* start Excerpt provided *

April 14 is National Gardening Day. That means it is time to start thinking about ways to get your garden ready with these spring garden tips.
Winter is hard on a garden and spring brings with it a host of tasks that need taking care of. With spring right around the corner and daylight savings soon to come, now is the time to get our gardens ready.
Whether you are interested in vegetable gardening or just love to grow flowers, these tips will be helpful.
April is a special month for gardeners. Not only does it have its own National Day on April 14, but the whole month of April is designated as National Gardening month.
And no wonder, the warm but not too hot temperatures make it the ideal time to get some gardening tasks taken care of!
Many areas of the country are still under a blanket of snow, but it won’t be long before most of us will be doing things to get our garden ready for spring.
Here in NC, depending on how late our winter lasts, that time is almost here!
Even though most areas of the country are slowly warming, it’s also true that most plants are still dormant. (I am delighted to see my early bulbs peeking through though.
It won’t be long before my daffodils, hyacinths and tulips will be blooming.)
Even though most plants are still dormant, there are a lot of ways that you can plan ahead and prepare your garden for spring.
These spring garden tips will help you get ready for the warm weather.
I have included a list of my top list of 25 things that you can do to ensure that your garden will be ready when the plants start to grow. Lets start with a good look around the garden!
I have also provided you with a Spring Garden check list at the bottom of the page. You can print it out to take stock of your progress.
Give the Garden a General Inspection
Most garden beds suffer from the heavy rains of winter and need some TLC. Check my tips for preparing spring flower beds here.
Inspecting the garden is probably the most important step and you should not skip it. Most of us are eager to get out and actually do something in the garden after a long winter, but taking stock of what has happened over the winter is so important.
It also gives us a to do list and makes sure that the garden gets started on the right foot.
Check your Fences and trellises
Have they started to break or splinter from the moisture? Now is the time to mend them.
If you landscape with vines to cover a chain link fence, now is also a good time to make sure that the vines are not taking over the fences and making it weaker.
Look over your Raised Beds
If you use raised garden beds, it is important to check the sides. Are they bowing? Are the joints coming apart? If so, fix them now.
There is no point in planting in something that will start coming apart mid season. Raised garden beds don’t have to just be wood, either. See how I recycled recently to make a cement blocks raised garden bed.
I also used concrete blocks to make a large raised bed vegetable garden. One of my spring tasks for this bed is to add compost to the soil and till it in well before I plant.
Remover Squirrel Barriers
The problem with squirrels digging up bulbs and eating them is real! Fortunately there are ways to deal with this problem and one of them is using barriers over the area where you plant your bulbs.
If you have not already done so, remove the barriers so the new shoots will grow easily.
Do you have Winter weeds?
No matter how well you weeded before the winter set in, there will still likely be weeds out there. Take stock.

* end Excerpt provided *
* start Recorded information *

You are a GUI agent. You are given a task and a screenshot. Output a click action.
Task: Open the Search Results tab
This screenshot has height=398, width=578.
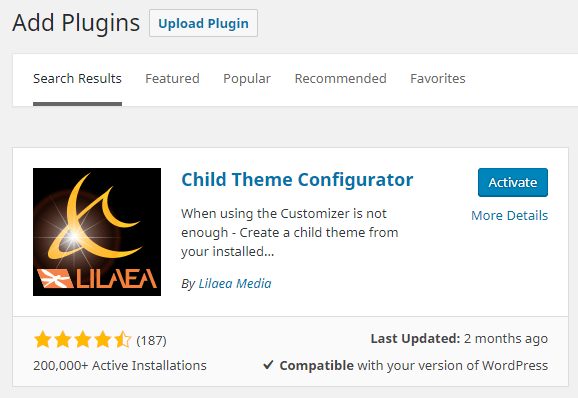pos(77,79)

* end Recorded information *

**The exercise**: Set down, word for word, the part of the spring gardening text from "Even though most areas" to "of your progress.".

**Task solution**:
Even though most areas of the country are slowly warming, it’s also true that most plants are still dormant. (I am delighted to see my early bulbs peeking through though.
It won’t be long before my daffodils, hyacinths and tulips will be blooming.)
Even though most plants are still dormant, there are a lot of ways that you can plan ahead and prepare your garden for spring.
These spring garden tips will help you get ready for the warm weather.
I have included a list of my top list of 25 things that you can do to ensure that your garden will be ready when the plants start to grow. Lets start with a good look around the garden!
I have also provided you with a Spring Garden check list at the bottom of the page. You can print it out to take stock of your progress.